1

I have reviewed several answers to similar questions on SO related to this similar topic but neither seem to work for me.

(loop across multiple urls in r with rvest)

(Harvest (rvest) multiple HTML pages from a list of urls)

I have a list of URLs and I wish to grab the table from each and append it to a master dataframe.

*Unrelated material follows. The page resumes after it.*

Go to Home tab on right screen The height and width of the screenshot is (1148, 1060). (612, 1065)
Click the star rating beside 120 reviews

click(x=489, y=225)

## get all urls into one list
page<- (0:2)
urls <- list()
for (i in 1:length(page)) {
  url<- paste0("https://www.mlssoccer.com/stats/season?page=",page[i])
  urls[[i]] <- url
}


### loop over the urls and get the table from each page
table<- data.frame()
for (j in urls) {
  tbl<- urls[j] %>% 
    read_html() %>% 
    html_node("table") %>%
    html_table()
  table[[j]] <- tbl
}

The first section works as expect and gets the list of urls I want to scrape. I get the following error:

 Error in UseMethod("read_xml") : 
  no applicable method for 'read_xml' applied to an object of class "list"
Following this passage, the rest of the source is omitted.